Friday lunchtime lectures are for everyone and are free to attend. You bring your lunch, we provide tea and coffee, an interesting talk, and enough time to get back to your desk.
Data standards almost always have two fundamental components: syntax and semantics.
The syntax is established by a schema, which specifies how the data should be structured. Should it be saved as XML, JSON, CSV? Should dates be written YYYY-MM-DD? What order should the columns be in? These types of questions are essential and catered for in most well-established data standards.
Semantics are more abstract. Questions arise, like: what does this data tell me about the world? What does this number mean? What is the purpose of that transaction? Answering these is more variable and often less formal than the syntax. The most common and trusted technique is to create a codelist – a dictionary of terms which establishes the semantics for a given data point. They can be simple sets of terms – detailing transaction types which can be published in a standard – all the way to rich hierarchical taxonomies. They all associate a code with a meaning, to allow people to communicate with them.
This talk explores the changing role of codelists in a time when textual data analysis is advancing rapidly. The root question is this: is it still best to start giving meaning to your data by looking for a codelist and a code, or can we use description text itself, trusting modern data analysis to do the heavy lifting?
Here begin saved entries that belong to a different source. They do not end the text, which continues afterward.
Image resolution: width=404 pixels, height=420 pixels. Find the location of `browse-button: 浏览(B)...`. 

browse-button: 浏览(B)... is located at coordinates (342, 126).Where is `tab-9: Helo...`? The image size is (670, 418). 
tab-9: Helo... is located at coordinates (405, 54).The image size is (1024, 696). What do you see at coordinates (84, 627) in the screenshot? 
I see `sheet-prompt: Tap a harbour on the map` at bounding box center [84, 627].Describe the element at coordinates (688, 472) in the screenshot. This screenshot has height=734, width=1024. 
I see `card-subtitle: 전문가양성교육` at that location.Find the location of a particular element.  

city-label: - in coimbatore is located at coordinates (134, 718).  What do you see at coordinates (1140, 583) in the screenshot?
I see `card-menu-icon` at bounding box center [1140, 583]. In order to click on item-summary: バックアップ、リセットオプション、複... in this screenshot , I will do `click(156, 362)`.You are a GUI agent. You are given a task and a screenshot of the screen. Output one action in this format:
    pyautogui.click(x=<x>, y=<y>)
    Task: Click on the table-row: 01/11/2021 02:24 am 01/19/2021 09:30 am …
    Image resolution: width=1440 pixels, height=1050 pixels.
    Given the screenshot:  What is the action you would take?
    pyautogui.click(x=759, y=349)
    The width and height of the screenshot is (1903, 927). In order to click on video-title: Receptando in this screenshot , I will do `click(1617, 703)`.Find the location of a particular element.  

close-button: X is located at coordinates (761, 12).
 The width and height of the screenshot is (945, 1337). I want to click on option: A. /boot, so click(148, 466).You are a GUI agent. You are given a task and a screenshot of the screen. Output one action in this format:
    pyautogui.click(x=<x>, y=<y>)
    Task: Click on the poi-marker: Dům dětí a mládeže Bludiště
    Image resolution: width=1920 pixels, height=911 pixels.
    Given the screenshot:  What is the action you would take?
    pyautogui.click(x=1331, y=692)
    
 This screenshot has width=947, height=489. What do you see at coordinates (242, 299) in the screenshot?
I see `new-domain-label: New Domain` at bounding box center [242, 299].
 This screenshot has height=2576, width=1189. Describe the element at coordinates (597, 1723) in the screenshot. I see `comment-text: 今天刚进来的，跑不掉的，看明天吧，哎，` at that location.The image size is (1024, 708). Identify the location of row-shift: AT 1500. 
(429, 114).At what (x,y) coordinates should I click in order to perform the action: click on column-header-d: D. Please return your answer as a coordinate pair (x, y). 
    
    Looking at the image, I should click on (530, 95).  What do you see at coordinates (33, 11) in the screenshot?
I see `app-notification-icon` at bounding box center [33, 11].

First, we’ll consider and contextualise the use of codelists within standards like Open Contracting, IATI, and 360Giving. Then we’ll look at how meaning can be established in text where no standard exists – online reviews for restaurants, for example – by applying machine learning (live demo alert!). Finally, we’ll apply the same approach to description text found in established open data standards and compare our results.
About the speaker
Rory Scott is a member of the Open Data Services Cooperative, working with national governments, multilateral organisations, and civil society to better share, understand, and use open data about international development and humanitarian financing. He does this primarily by talking to people about their data, writing Python and R code, and wrangling spreadsheets.